▶ HOW TO COMPLETE THIS TASK
The lines from the beginning of the records below through the one holding "Image resolution: width=857" are to be copied exactly; leave the pictures out.
** Opening RECORDS PROVIDED block **
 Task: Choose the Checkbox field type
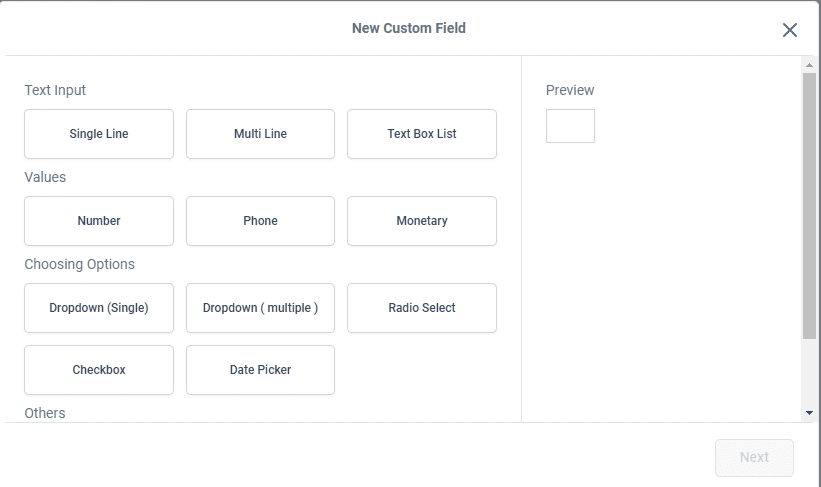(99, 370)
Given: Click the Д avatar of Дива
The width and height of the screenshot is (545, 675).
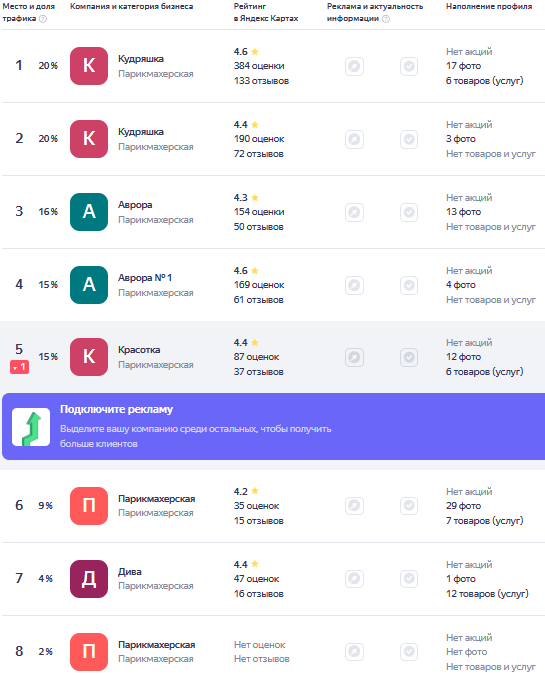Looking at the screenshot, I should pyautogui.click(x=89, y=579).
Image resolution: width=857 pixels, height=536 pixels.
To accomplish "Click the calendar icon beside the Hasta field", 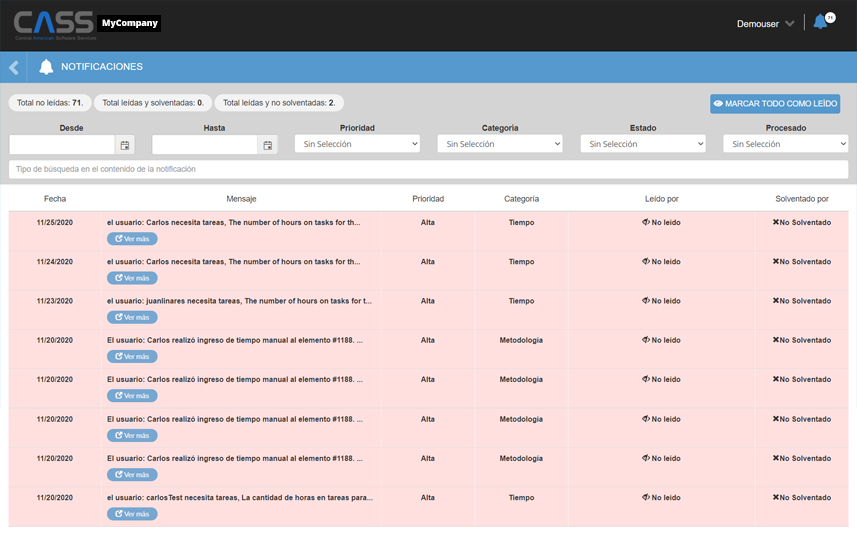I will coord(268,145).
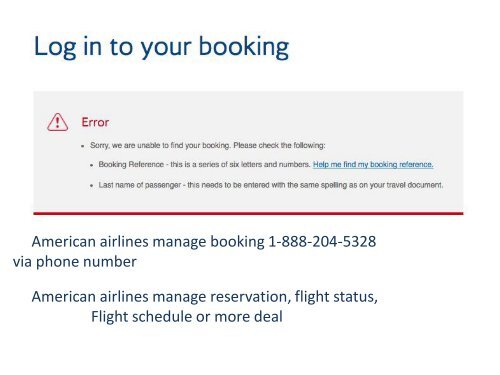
** Closing RECORDS PROVIDED block **
▶ SOLUTION TO THE EXERCISE
 Task: Choose the Checkbox field type
(99, 370)
Given: Click the Д avatar of Дива
The width and height of the screenshot is (545, 675).
Looking at the screenshot, I should pyautogui.click(x=89, y=579).
Image resolution: width=857 pixels, height=536 pixels.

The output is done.